Steve Jobs’ influence is evident in the new iPad Pro and Apple Pencil

“I met with Steve Jobs two days after he came back to Apple in 1997,” Tim Bajarin writes for Tech.pinions. “At the time, Apple was in serious trouble and I asked him how he planned to bring Apple back to health. He told me the first thing he planned to do was to go back and take care of the needs of their core customers. He defined these customers as graphics professionals, publishers and engineers. He felt the CEOs before him had let those customers down by not advancing the Mac platform.”

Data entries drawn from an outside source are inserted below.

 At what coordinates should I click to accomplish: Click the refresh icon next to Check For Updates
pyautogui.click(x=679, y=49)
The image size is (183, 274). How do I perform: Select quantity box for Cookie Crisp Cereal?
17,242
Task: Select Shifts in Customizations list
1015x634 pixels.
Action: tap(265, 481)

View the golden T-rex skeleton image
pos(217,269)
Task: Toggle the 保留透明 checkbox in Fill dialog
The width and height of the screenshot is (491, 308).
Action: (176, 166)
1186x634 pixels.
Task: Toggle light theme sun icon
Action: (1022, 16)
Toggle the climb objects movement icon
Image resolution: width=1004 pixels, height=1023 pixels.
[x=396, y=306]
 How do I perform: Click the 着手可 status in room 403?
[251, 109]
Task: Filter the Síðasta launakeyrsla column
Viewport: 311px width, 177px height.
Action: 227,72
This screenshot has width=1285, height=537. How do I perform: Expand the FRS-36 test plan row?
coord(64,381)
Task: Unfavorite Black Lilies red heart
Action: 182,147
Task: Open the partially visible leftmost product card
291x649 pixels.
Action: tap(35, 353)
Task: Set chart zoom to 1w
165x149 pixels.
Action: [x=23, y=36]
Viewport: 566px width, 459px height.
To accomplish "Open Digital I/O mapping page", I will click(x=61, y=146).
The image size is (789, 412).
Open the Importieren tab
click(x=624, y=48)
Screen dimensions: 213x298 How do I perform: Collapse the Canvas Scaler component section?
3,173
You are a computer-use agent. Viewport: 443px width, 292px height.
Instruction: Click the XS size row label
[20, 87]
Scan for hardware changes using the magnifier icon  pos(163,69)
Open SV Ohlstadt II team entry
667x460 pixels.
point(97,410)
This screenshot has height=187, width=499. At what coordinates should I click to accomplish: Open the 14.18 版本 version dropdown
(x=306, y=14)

“What the Mac is particularly good at is things like desktop publishing, graphics design and engineering tasks and it was viewed by this audience as an important tool to help them get their jobs done better and faster,” Bajarin writes. “When I saw the new iPad Pro, my mind went back to this conversation with Steve and I could see his influence in this new product. With the addition of their Pencil stylus and the iPad Pro’s ability to use it at the pixel level, the iPad Pro is the kind of tool artists, graphics designers and engineers will love. It gives them a level of control over their projects in precise ways that should make their jobs easier.”

Bajarin writes, “With the iPad Pro and Pencil, Apple gives these same customers Jobs wanted to serve when he came back to Apple in 1997 another set of tools that will dramatically impact their workflow.”

Much more in the full article – recommended, as usualhere.

MacDailyNews Take: As Bajarin explains, the iPad Pro with Apple Pencil is not meant to serve just a niche market. With a massive army of developers behind it, including the likes of IBM and Cisco, iPad Pro will quickly move far beyond desktop publishing, graphics design and engineering tasks.